The basic myth of the Isis cult concerned Osiris, her husband during the
earlier Egyptian and nonmystery stage of the religion. According to the
most common version of the myth, Osiris was murdered by his brother who
then sank the coffin containing Osiris's body into the Nile river. Isis
discovered the body and returned it to Egypt. But her brother-in-law once
again gained access to the body, this time dismembering it into fourteen
pieces which he scattered widely. Following a long search, Isis recovered
each part of the body. It is at this point that the language used to
describe what followed is crucial. Sometimes those telling the story are
satisfied to say that Osiris came back to life, even though such language
claims far more than the myth allows. Some writers go even further and
refer to the alleged "resurrection" of Osiris. One liberal scholar
illustrates how biased some writers are when they describe the pagan myth
in Christian language: "The dead body of Osiris floated in the Nile and he
returned to life, this being accomplished by a baptism in the waters of the
Nile."[3]
This biased and sloppy use of language suggests three misleading analogies
between Osiris and Christ: (1) a savior god dies and (2) then experiences a
resurrection accompanied by (3) water baptism. But the alleged
similarities, as well as the language used to describe them, turn out to be
fabrications of the modern scholar and are not part of the original myth.

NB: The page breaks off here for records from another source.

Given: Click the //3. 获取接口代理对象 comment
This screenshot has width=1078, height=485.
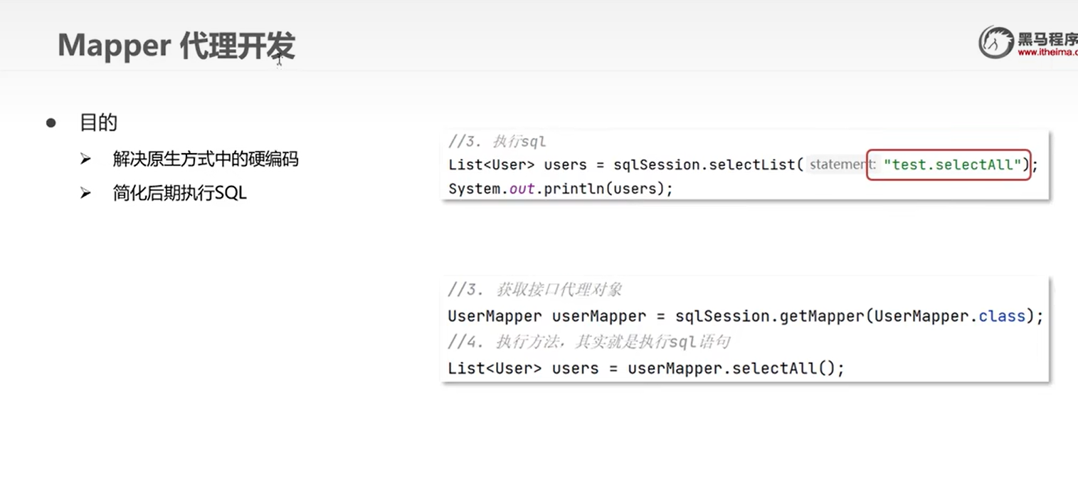Looking at the screenshot, I should pos(535,290).
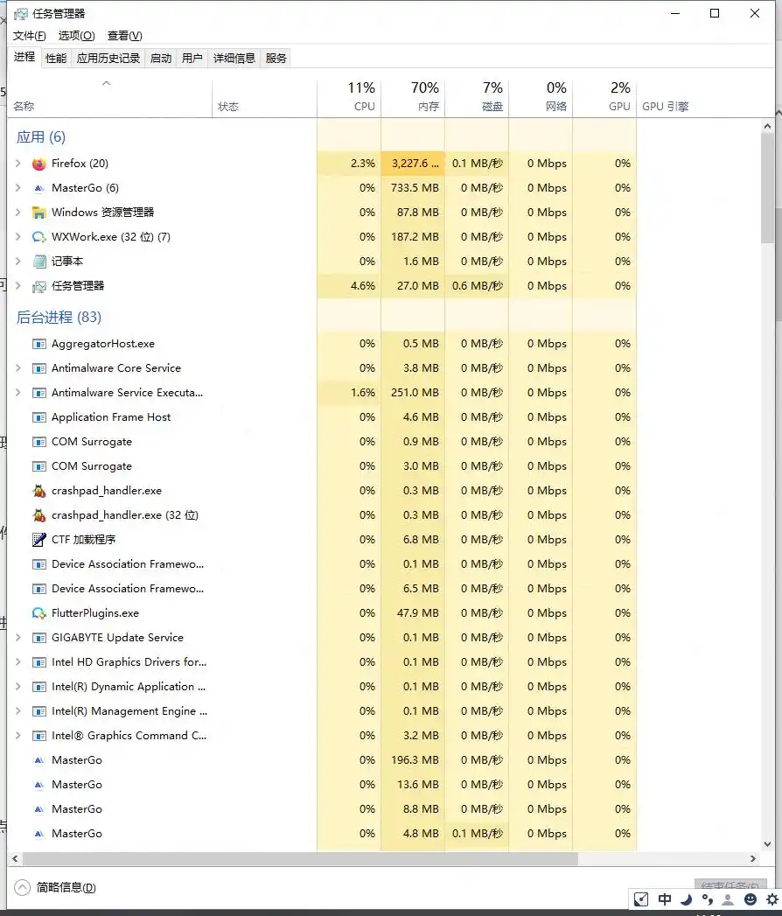The image size is (782, 916).
Task: Expand the Firefox (20) process group
Action: [17, 164]
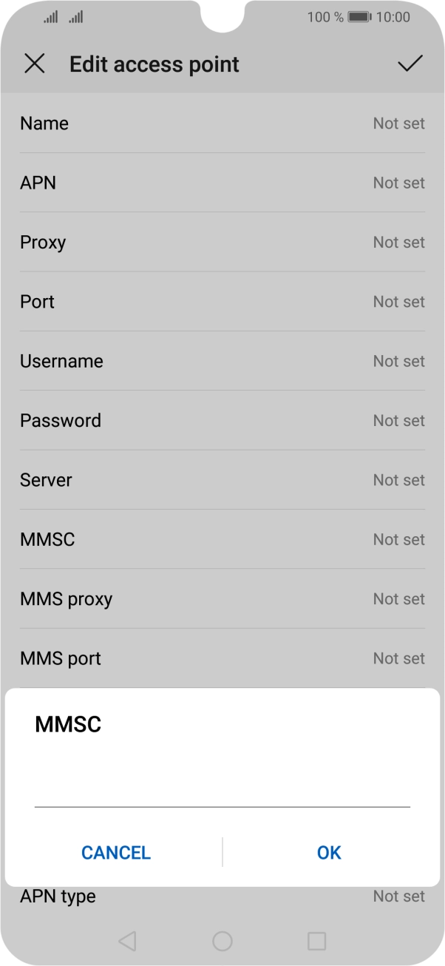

Comparisons between the resurrection of Jesus and the resuscitation of
Osiris are greatly exaggerated.[4] Not every version of the myth has Osiris
returning to life; in some he simply becomes king of the underworld.
Equally far-fetched are attempts to find an analogue of Christian baptism
in the Osiris myth.[5] The fate of Osiris's coffin in the Nile is as
relevant to baptism as the sinking of Atlantis.
As previously noted, during its later mystery stage, the male deity of the
Isis cult is no longer the dying Osiris but Serapis. Serapis is often
portrayed as a sun god, and it is clear that he was not a dying god.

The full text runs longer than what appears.